| WHAT IS REQUIRED |
Output only the stretch of the listing that starts at the line containing "Viewport: 1920px width, 1080px height." and ends at the line containing "Given: Click the Logic block on the canvas", reproduced exactly with both ends.

| RECORDS PROVIDED |
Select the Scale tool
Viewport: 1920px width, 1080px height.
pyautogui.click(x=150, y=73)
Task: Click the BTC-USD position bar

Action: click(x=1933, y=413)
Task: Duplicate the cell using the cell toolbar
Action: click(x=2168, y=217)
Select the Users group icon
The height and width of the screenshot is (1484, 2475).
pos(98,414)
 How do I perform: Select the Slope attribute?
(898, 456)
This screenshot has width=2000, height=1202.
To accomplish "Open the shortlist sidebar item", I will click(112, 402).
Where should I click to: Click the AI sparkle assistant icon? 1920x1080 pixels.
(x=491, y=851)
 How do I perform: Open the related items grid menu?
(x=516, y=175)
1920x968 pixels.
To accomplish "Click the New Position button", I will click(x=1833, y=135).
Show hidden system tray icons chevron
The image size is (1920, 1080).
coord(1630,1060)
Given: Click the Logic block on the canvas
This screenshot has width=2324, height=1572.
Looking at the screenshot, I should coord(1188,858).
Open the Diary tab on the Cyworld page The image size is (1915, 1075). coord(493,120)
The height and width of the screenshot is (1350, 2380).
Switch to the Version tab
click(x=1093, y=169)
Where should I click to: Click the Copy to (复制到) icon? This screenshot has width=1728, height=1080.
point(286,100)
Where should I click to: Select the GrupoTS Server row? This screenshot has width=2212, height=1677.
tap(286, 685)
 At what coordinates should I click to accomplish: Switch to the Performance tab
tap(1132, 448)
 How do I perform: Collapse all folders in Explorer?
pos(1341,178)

| RESPONSE TO THE EXERCISE |
Viewport: 1920px width, 1080px height.
pyautogui.click(x=150, y=73)
Task: Click the BTC-USD position bar

Action: click(x=1933, y=413)
Task: Duplicate the cell using the cell toolbar
Action: click(x=2168, y=217)
Select the Users group icon
The height and width of the screenshot is (1484, 2475).
pos(98,414)
 How do I perform: Select the Slope attribute?
(898, 456)
This screenshot has width=2000, height=1202.
To accomplish "Open the shortlist sidebar item", I will click(112, 402).
Where should I click to: Click the AI sparkle assistant icon? 1920x1080 pixels.
(x=491, y=851)
 How do I perform: Open the related items grid menu?
(x=516, y=175)
1920x968 pixels.
To accomplish "Click the New Position button", I will click(x=1833, y=135).
Show hidden system tray icons chevron
The image size is (1920, 1080).
coord(1630,1060)
Given: Click the Logic block on the canvas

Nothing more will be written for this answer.